In a December statement, John J. Petillo, the university’s president, noted that the federal monitor proposal is “unprecedented,” but that many things have gone on at the university that “must and will change.”

“Having an outside presence will allow me to further drive down reform to the very foundation of this institution,” said Petillo. “We have been and will continue to work with the United States Attorney in these efforts, for we are all after the same thing -- a university above reproach, a university in which all faculty, students, staff and alumni can take pride.”
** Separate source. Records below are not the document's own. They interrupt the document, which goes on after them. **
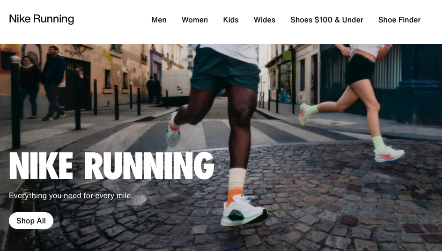The image size is (442, 251).
Task: Click the Shop All button
Action: [31, 221]
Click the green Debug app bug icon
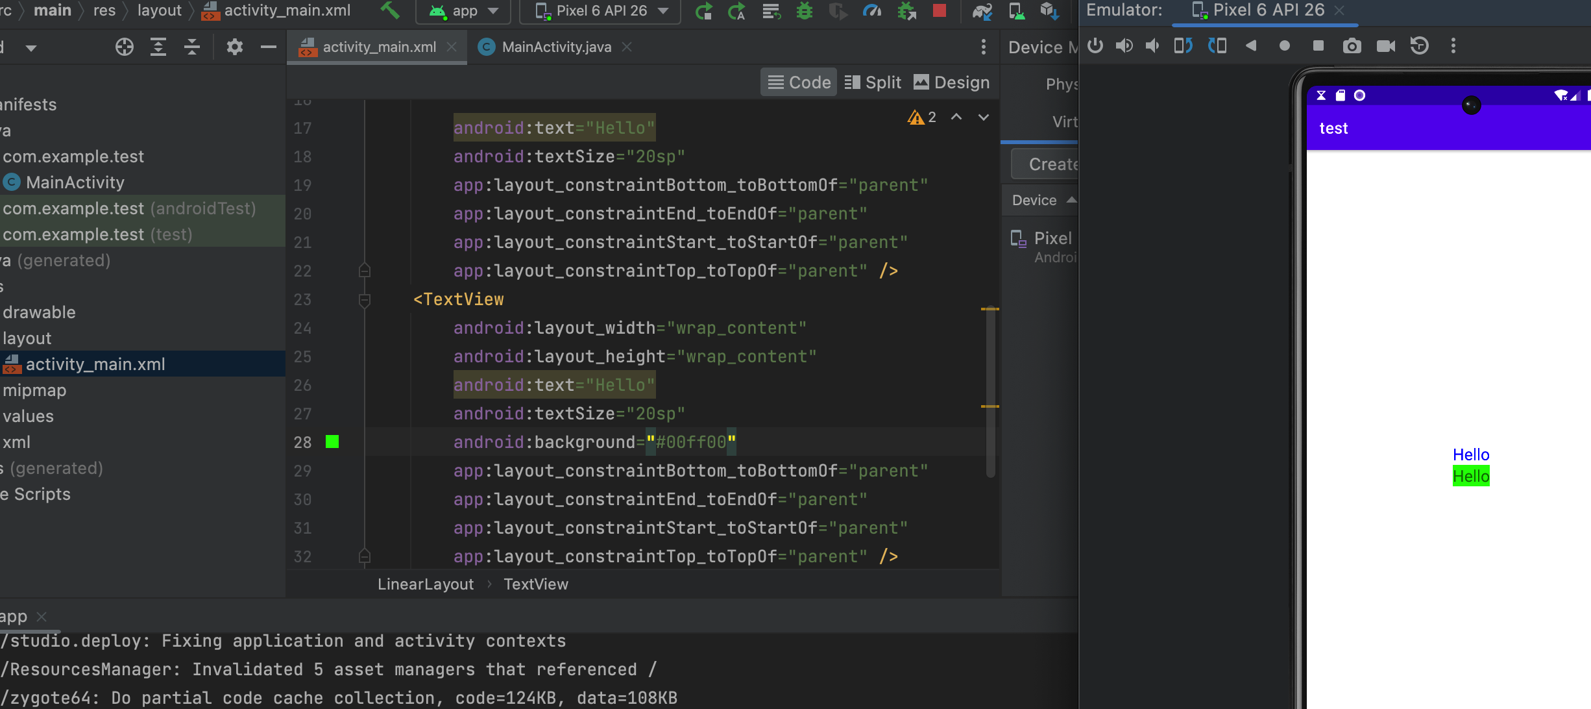The height and width of the screenshot is (709, 1591). click(804, 10)
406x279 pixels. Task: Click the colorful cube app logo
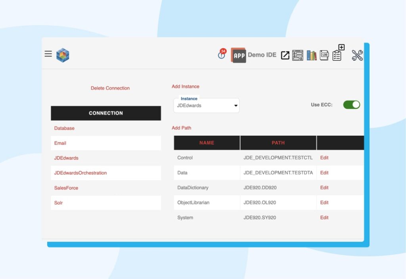pos(62,54)
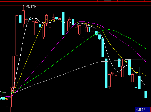
Task: Click the small red dash candle near the right end
Action: [x=142, y=82]
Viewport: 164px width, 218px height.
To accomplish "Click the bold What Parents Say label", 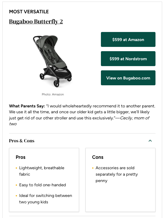I will coord(27,106).
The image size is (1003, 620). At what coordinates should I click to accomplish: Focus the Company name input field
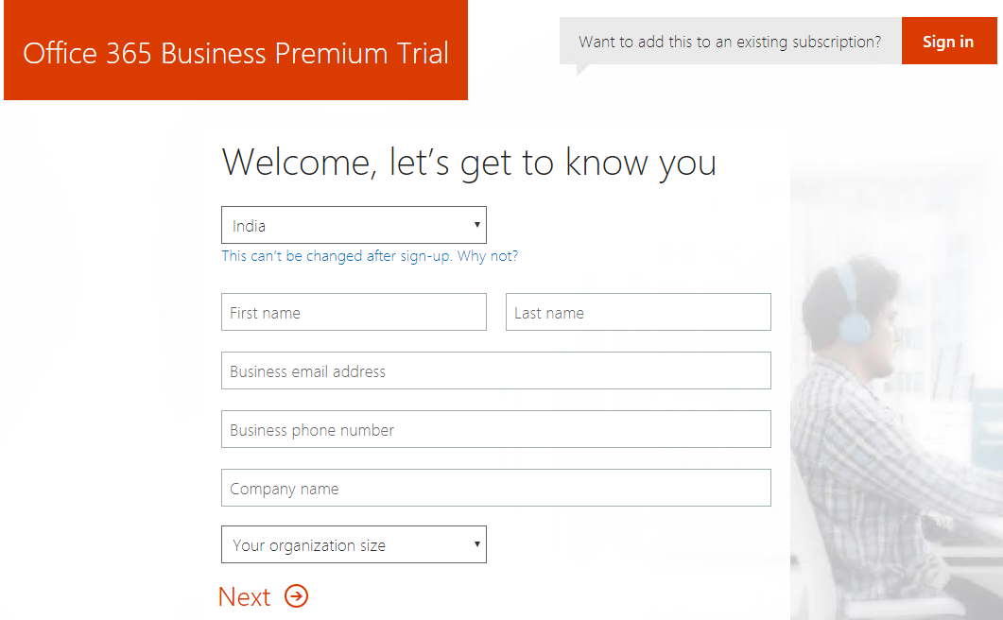(495, 488)
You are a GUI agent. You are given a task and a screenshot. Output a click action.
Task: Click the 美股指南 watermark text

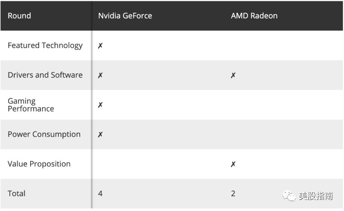tap(316, 196)
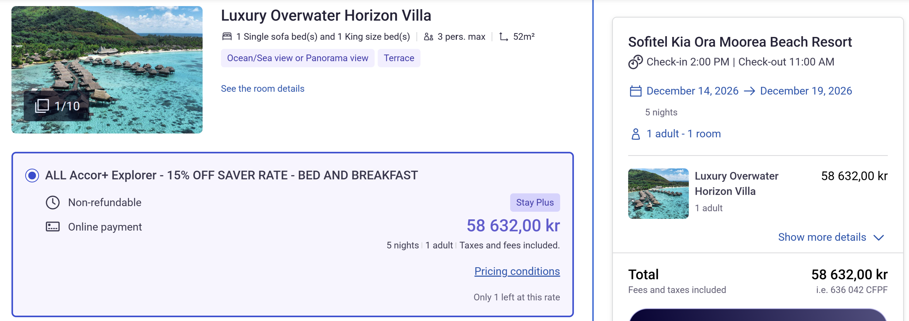Open the Pricing conditions link

click(517, 271)
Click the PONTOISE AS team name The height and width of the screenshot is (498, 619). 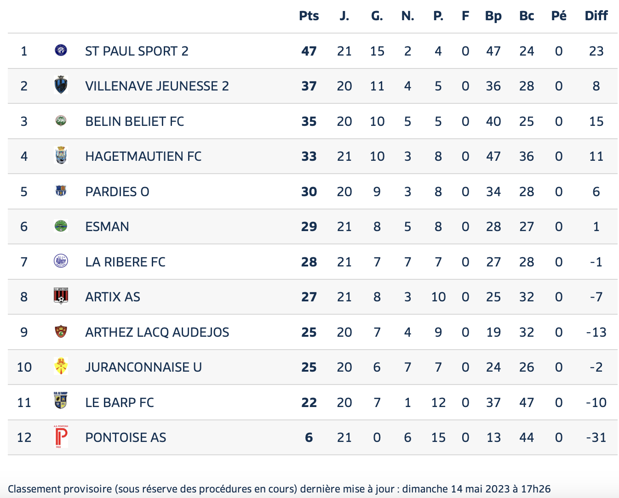[x=126, y=437]
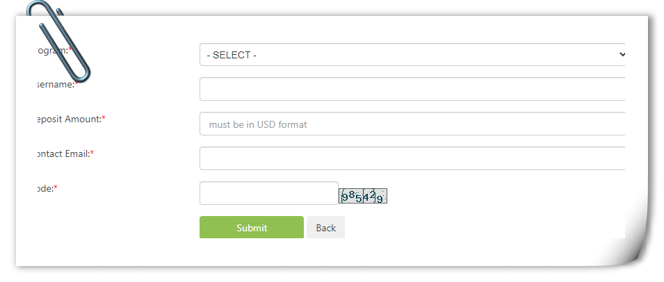Submit the form with the green button
Screen dimensions: 664x282
pyautogui.click(x=252, y=227)
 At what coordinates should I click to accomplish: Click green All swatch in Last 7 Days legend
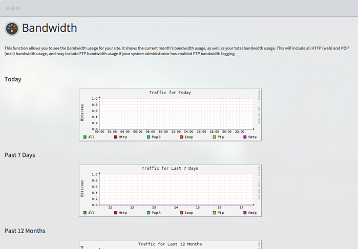[85, 213]
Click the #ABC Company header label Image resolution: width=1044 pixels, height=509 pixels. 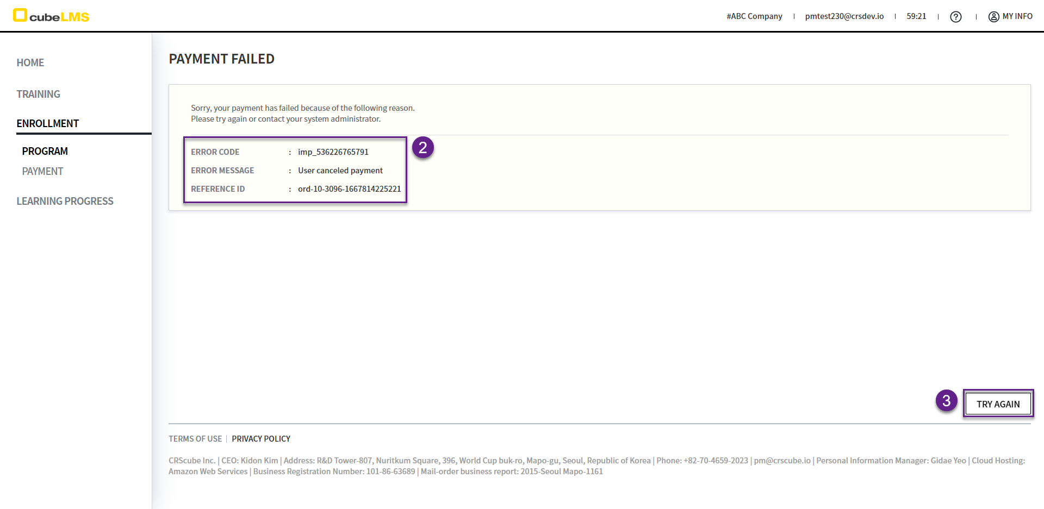click(x=754, y=16)
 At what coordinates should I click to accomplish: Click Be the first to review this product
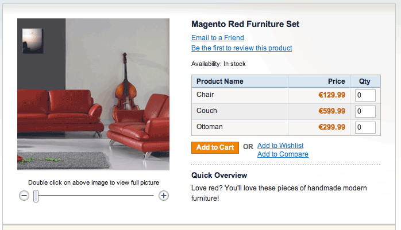(x=241, y=48)
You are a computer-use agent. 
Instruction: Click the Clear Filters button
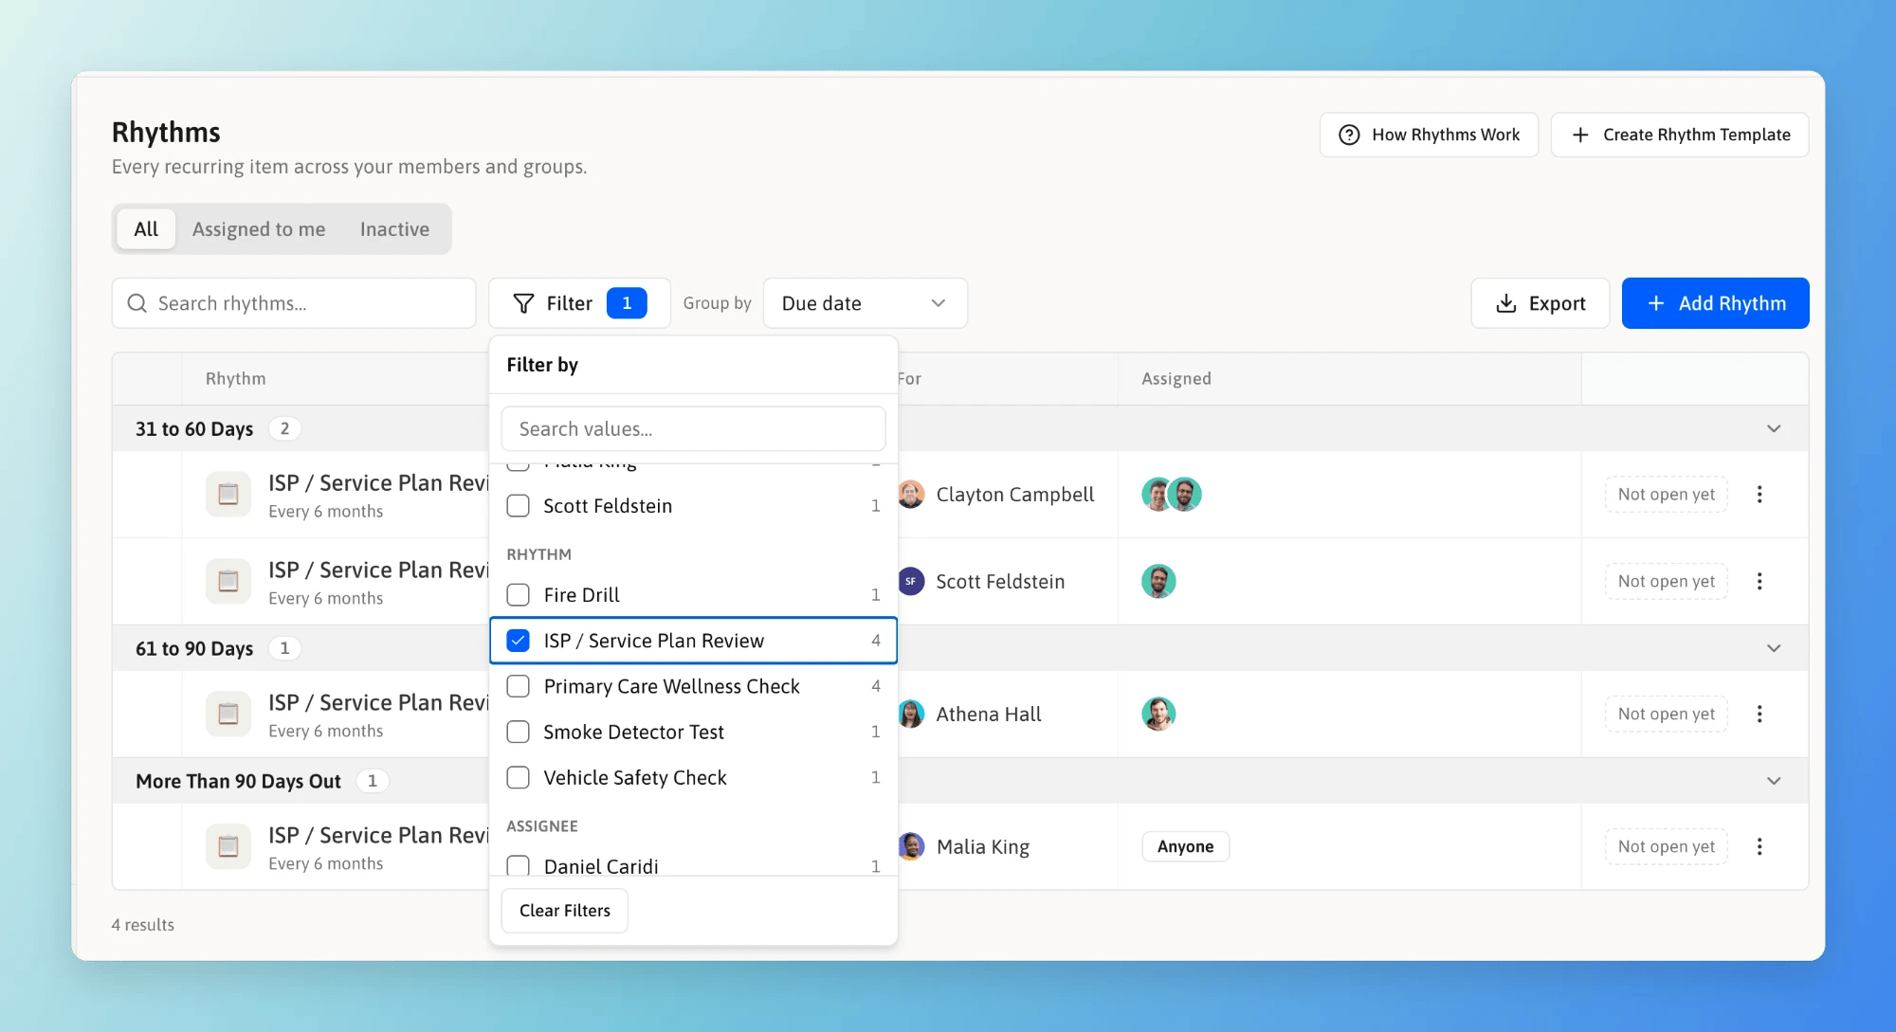[565, 911]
Richard Novak, who directs the Center for Public Trusteeship and Governance at the Association of Governing Boards of Universities and Colleges, cautioned that the new actions -- at least those by the state -- could be going too far. “I hope it’s not a rule where a baby is being thrown out with the bathwater,” he said. Noting that most, if not all, exemptions have been denied to date, he said, “the overall situation in New Jersey might not really call for this strict of an order.”  

Novak explained that in many communities nationwide, it would be difficult for college officials to comply with such an order. He provided the example of a small town with only a few banks where a banker sits on the board of trustees of the local college.  

He also said that in working closely with the leaders of nine state colleges in New Jersey on a variety of governance proposals, he didn’t witness any conflicts of interest that would have called for resignation.

“An absolute decree that you can in no way, no how, have any connections with business interests would be bad,” said Novak.

Still, Novak said that the trustee association believes that disclosures of conflicts of interest are important. He indicated that the group’s latest guidelines say that every board member who has a conflict of interest in terms of business dealings with an institution of higher education that they serve for “should recuse themselves.”